Of all the things that suck about getting old, the worst is that you lose friends along the way. And though it is not as painful as losing real friends, you also lose heroes and icons you may never have known but came to admire throughout your life. Such was the case this week for me when I learnt of the passing of Robert Redford, who died at the age of 89.

Now you may not think much about the passing of a movie star. But to me, and millions of others, Redford was so much more than just an actor.

He was the Sundance Kid (“You just keep thinkin’ Butch; it’s what you do best”). He was Hubbell Gardiner in “The Way We Were” (“Things have always come easy for me”). He was Bob Woodward in “All the President’s Men” (“Just follow the money”). He was Denys Finch Hatton in “Out of Africa” (“I mate for life. One day at a time”) and Roy Hobbs in “The Natural” (“My life didn’t turn out the way I expected.”)



Yes, he was a whole cast of characters, each of whom brought the spectrum of human emotion to those who saw the movies he starred in, the characters he brought to life, and the stories he told in the films he directed.

For Christ’s sake, Redford was the Great Gatsby. He was “The Candidate” Bill McKay. He was “The Horse Whisperer.” He took “A Walk in the Woods” as Bill Bryson and created the quintessential version of a mountain man as “Jeremiah Johnson.” Oh, and he was David Chappellet in the best ski film of all time, “Downhill Racer,” written by Aspen’s James Salter.

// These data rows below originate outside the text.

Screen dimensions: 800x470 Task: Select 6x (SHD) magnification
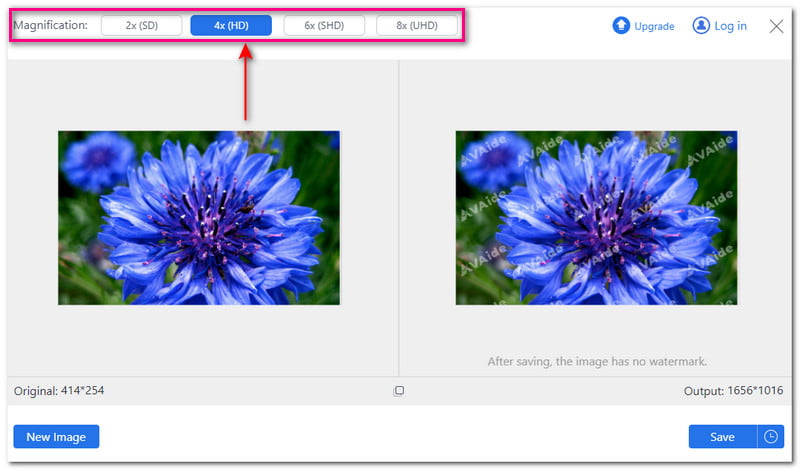tap(324, 25)
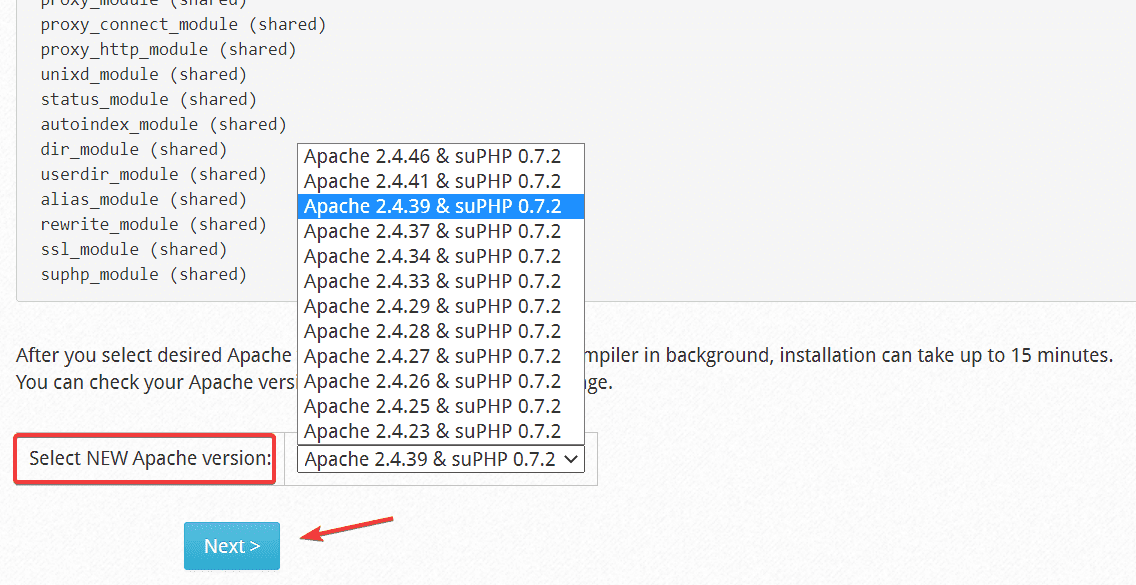Click the Next button to continue

pos(231,545)
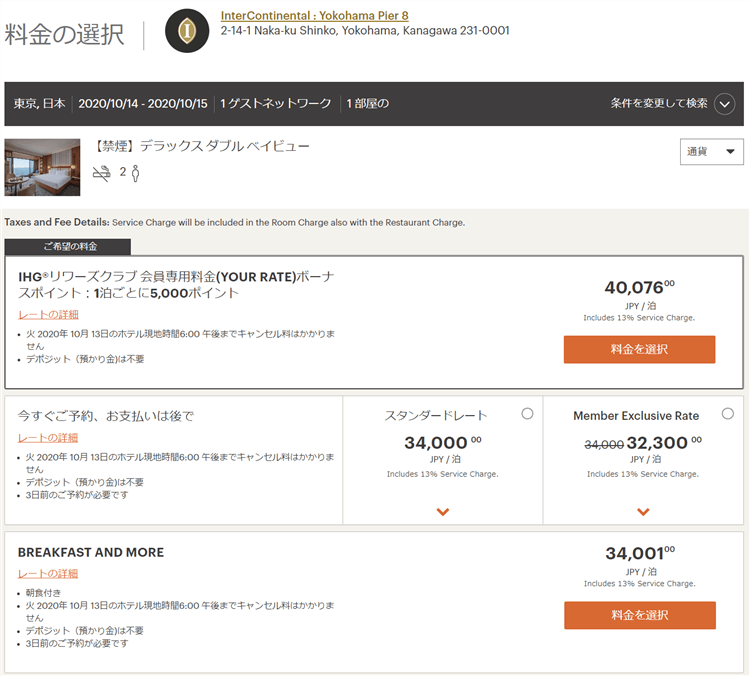Click the guest occupancy person icon

point(135,173)
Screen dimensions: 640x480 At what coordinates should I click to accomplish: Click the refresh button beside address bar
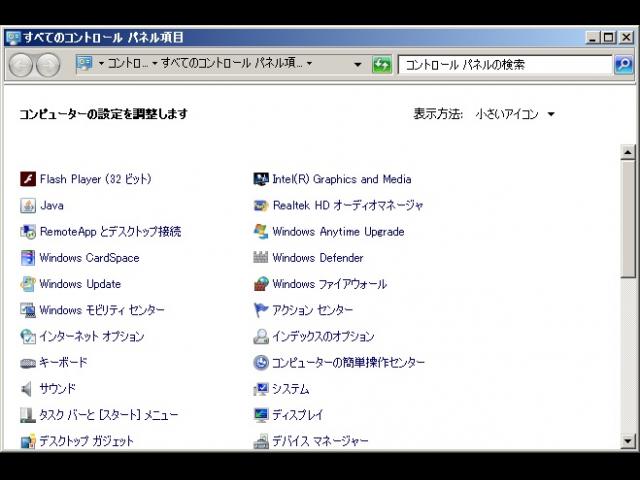(382, 65)
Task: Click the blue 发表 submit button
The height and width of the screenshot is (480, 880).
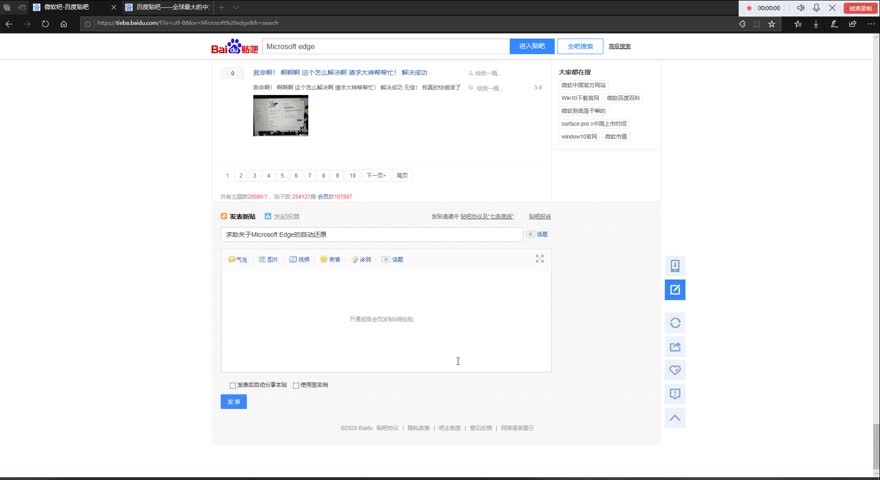Action: pyautogui.click(x=233, y=402)
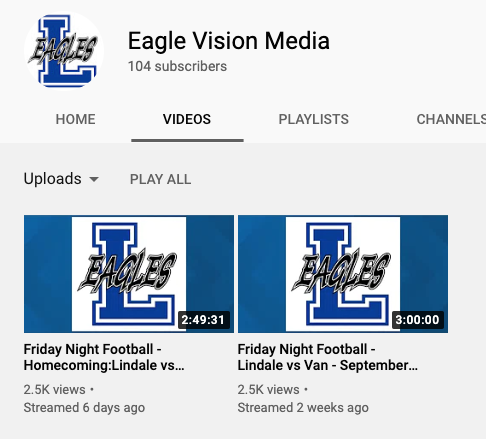
Task: Open the Lindale vs Van video thumbnail
Action: (343, 274)
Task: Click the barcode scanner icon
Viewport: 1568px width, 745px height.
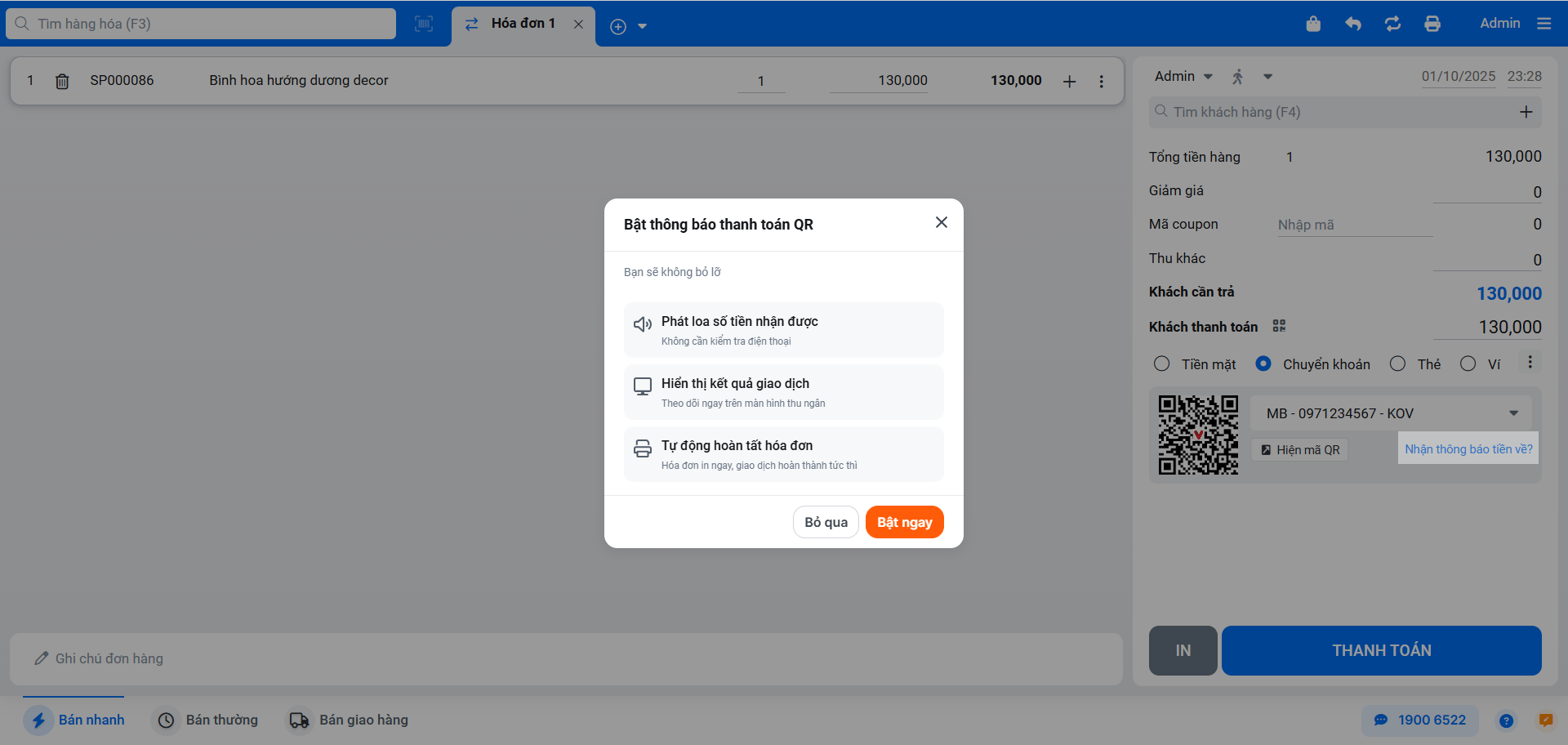Action: [x=424, y=24]
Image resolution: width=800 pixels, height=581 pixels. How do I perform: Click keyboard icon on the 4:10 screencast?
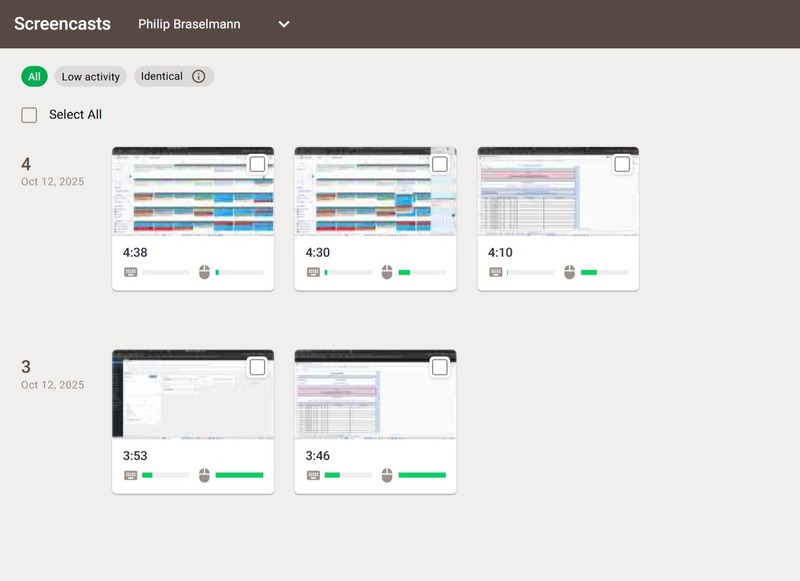click(x=495, y=272)
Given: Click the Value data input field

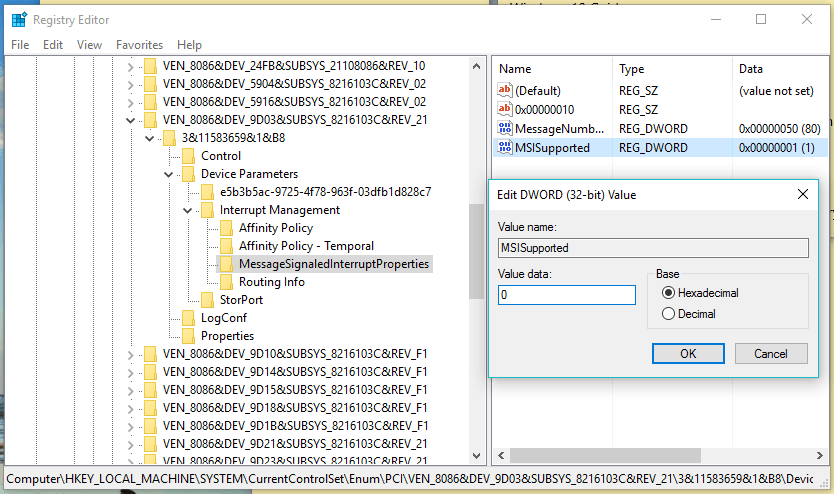Looking at the screenshot, I should click(566, 295).
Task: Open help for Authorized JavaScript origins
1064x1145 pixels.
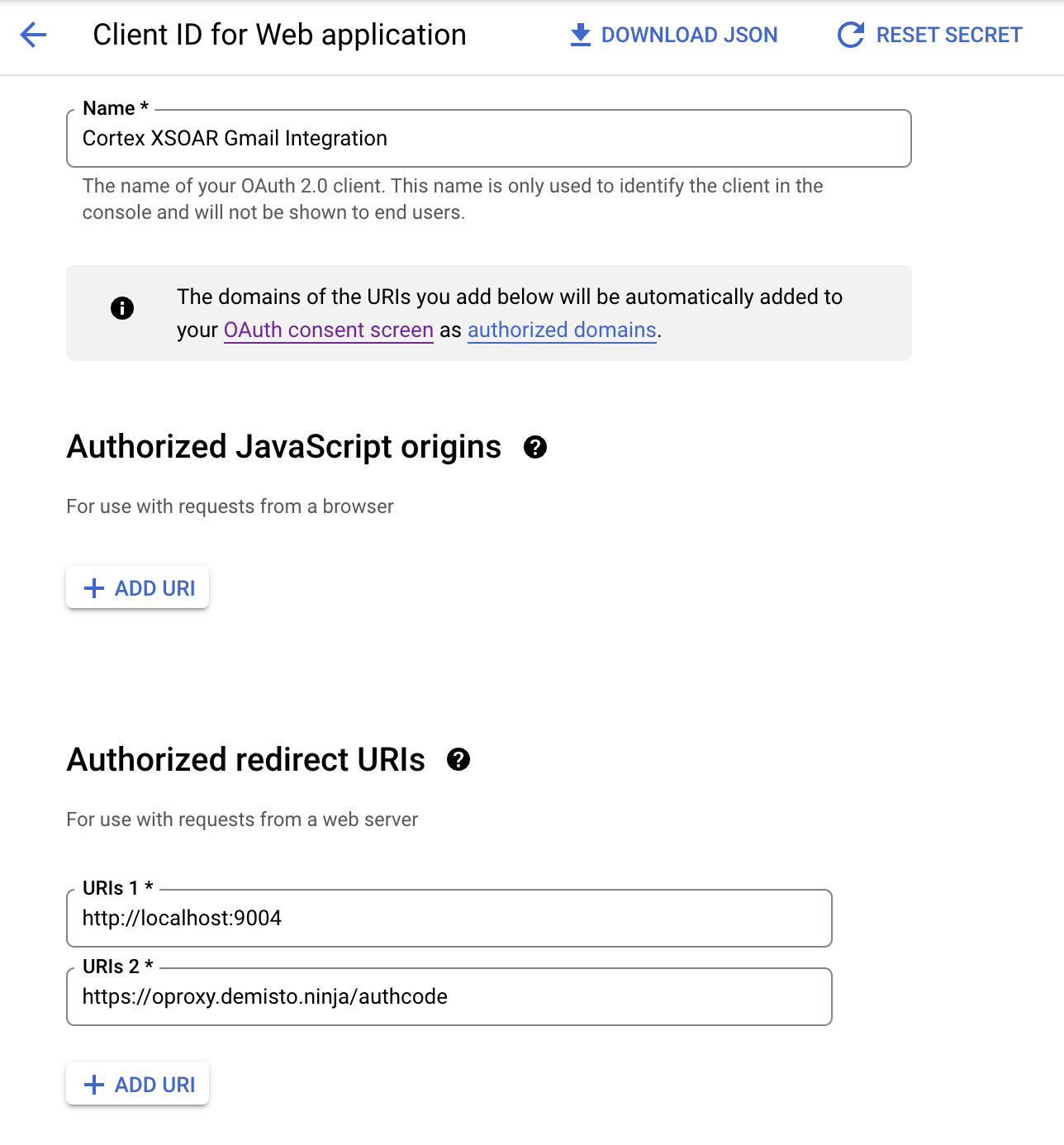Action: coord(535,449)
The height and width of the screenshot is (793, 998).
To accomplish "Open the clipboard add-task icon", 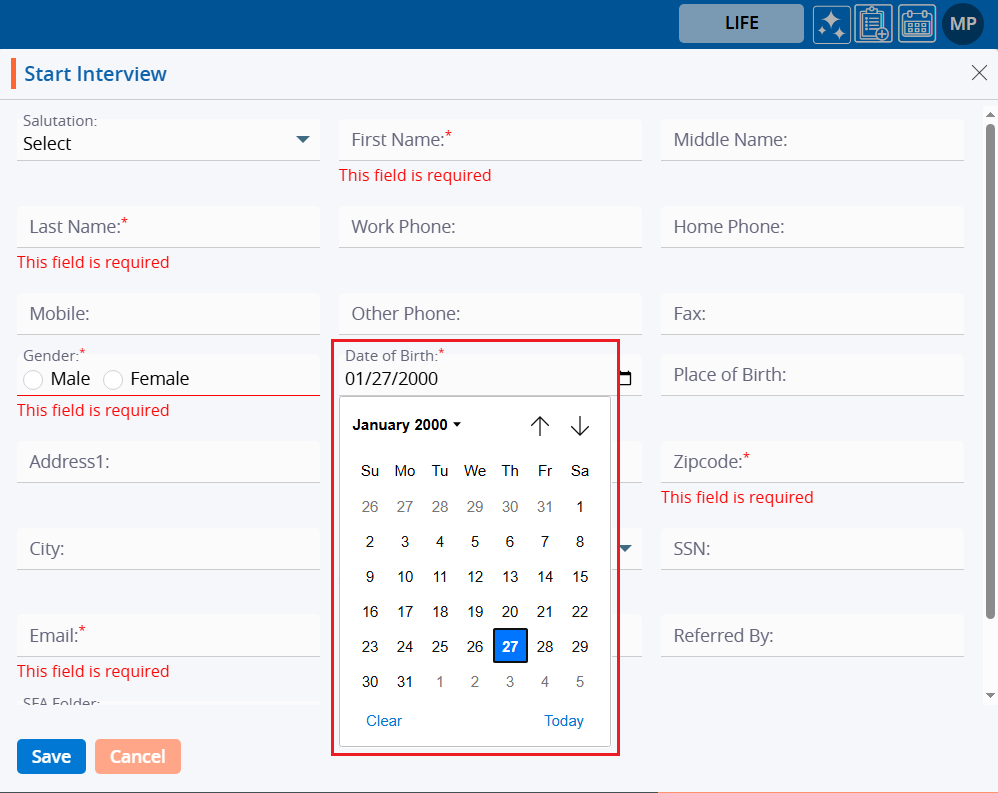I will [873, 24].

Perhaps my favorite of his roles was that of Sonny Steele, an aging and occasionally drunken former rodeo star in “The Electric Horseman.” Steele takes an abused $12 million horse named Rising Star out of a casino show and back to the wilds of the Utah desert, prompting a televised search for the horse. Willie Nelson sings throughout the beautifully shot film directed by Sydney Pollack. It is part commentary on current society, part ode to the bygone West, and part love story. There is a scene where Steele rides the horse, decked out in electric lights, down the Las Vegas Strip as Willie sings “Ain’t gonna catch the midnight rider.” If you haven’t seen it, look for it on your favorite streamer.

And that is just a small part of Redford’s contributions to film. Many forget that he won an Academy Award for his directorial debut of the emotional “Ordinary People” with Donald Sutherland and Mary Tyler Moore in 1979. He followed that with the fun and inspirational “The Milagro Beanfield War,” starring Rueben Blades as a beleaguered farmer trying to survive in a changing world. Aren’t we all?

Of course, another lasting legacy of Redford’s will live on with each year’s Sundance Film Festival and with the work of the Sundance Institute, which he founded in the Wasatch Mountains in 1980, the year after he won the Academy Award.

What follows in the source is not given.